First you need to calculate the correct number of distinct hands. Let's say that suits are always relevant. In that case the number of distinct five-card poker hands is the number of ways of choosing 5 cards from 52, which is

$$\binom{52}{5} = \frac{52!}{5!47!} = \frac{52\cdot 51\cdot 50\cdot 49\cdot 48}{5\cdot4\cdot3\cdot2\cdot1} = 2598960$$

(see here for an explanation)

Now we can ask how long it takes, on average, before you have seen every hand. Let $T_{k,n}$ be the expected number of hands until you have seen all $n$ possible hands, when you have already seen $k$ of the hands. Then we know that $T_{n,n}=0$ (you have already seen all the hands) and we want to find $T_{0,n}$, the expected number of hands to be dealt when we haven't yet seen any hands dealt.
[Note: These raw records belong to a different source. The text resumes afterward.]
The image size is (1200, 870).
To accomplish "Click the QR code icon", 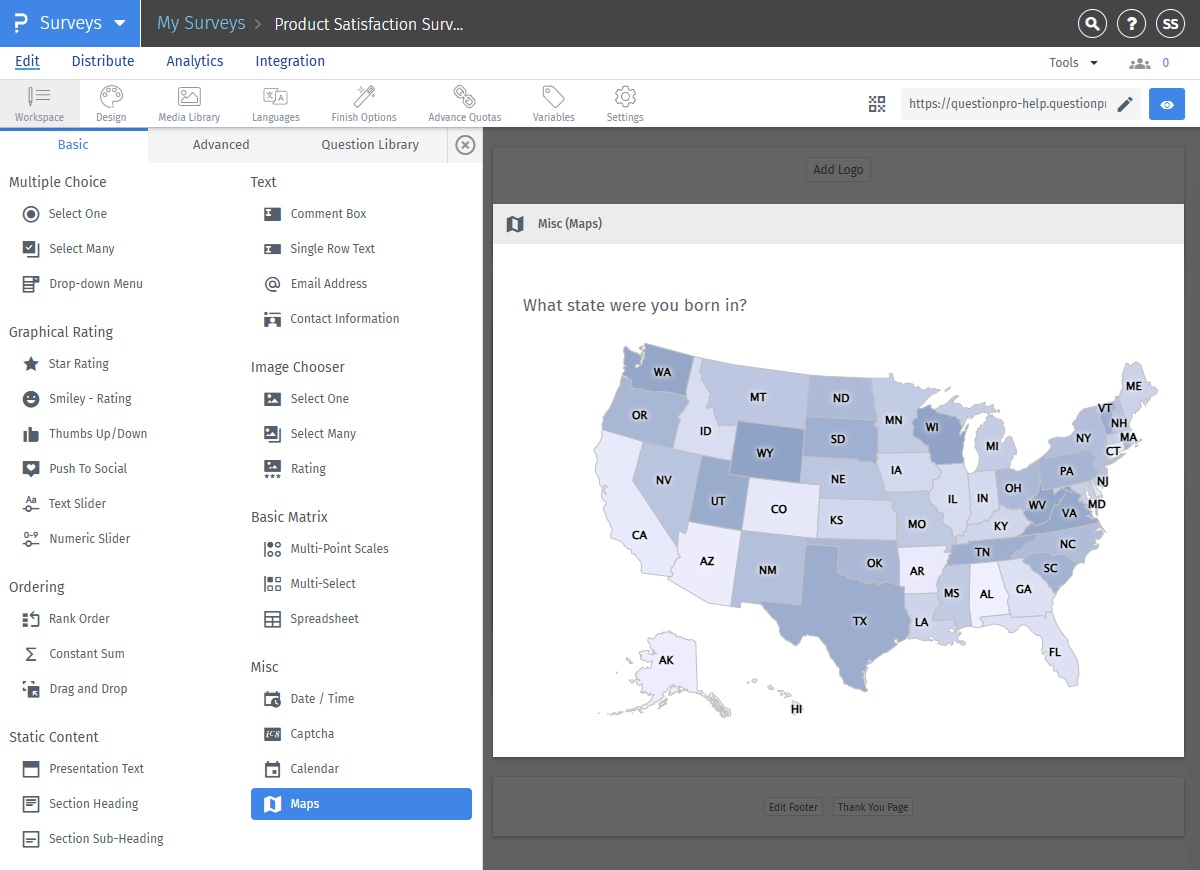I will pyautogui.click(x=877, y=104).

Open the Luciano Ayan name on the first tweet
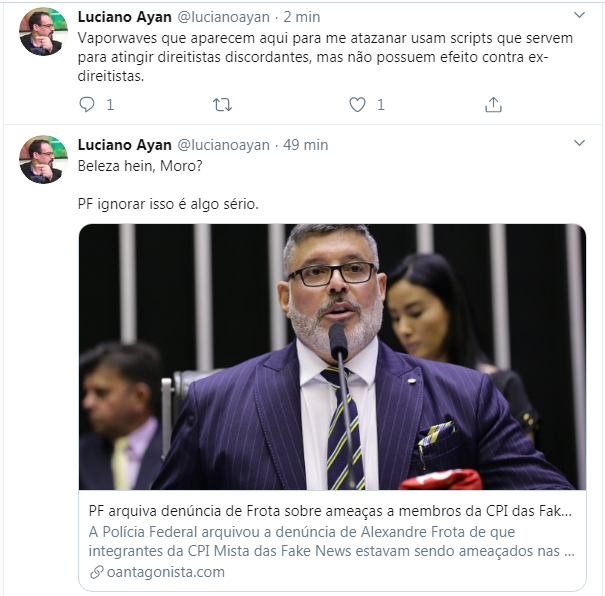(x=124, y=17)
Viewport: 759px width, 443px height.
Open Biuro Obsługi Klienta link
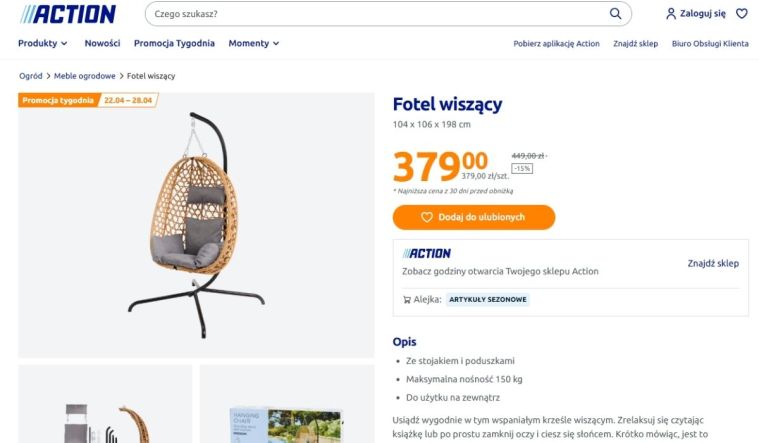tap(710, 44)
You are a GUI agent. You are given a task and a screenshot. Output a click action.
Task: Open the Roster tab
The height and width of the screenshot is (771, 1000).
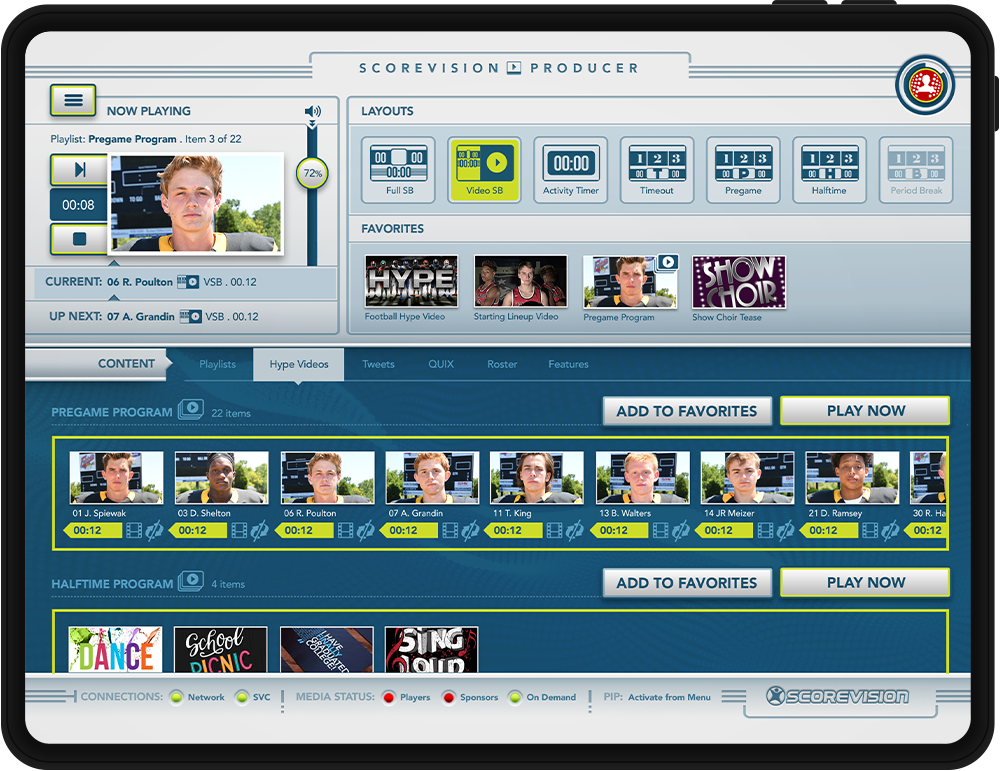click(x=502, y=365)
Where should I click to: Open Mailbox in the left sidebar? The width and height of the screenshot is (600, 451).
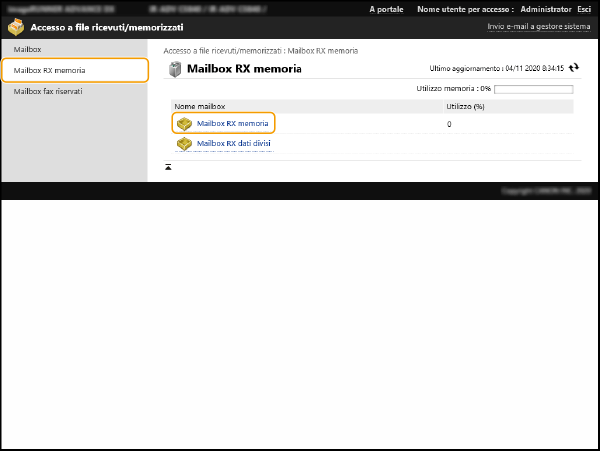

The updating rule follows from considering the probabilities of being dealt a new hand, or a hand that we've already seen:

$$T_{k,n} = \frac{n-k}{n} (1 + T_{k+1,n}) + \frac{k}{n} (1 + T_{k,n})$$

which simplifies to

$$T_{k,n} = \frac{n}{n-k} + T_{k+1,n}$$

which we can solve, giving the solution

$$T_{0,n} = n\sum_{i=1}^n \frac{1}{i} = n H_n$$

where $H_n$ is the $n$th Harmonic number.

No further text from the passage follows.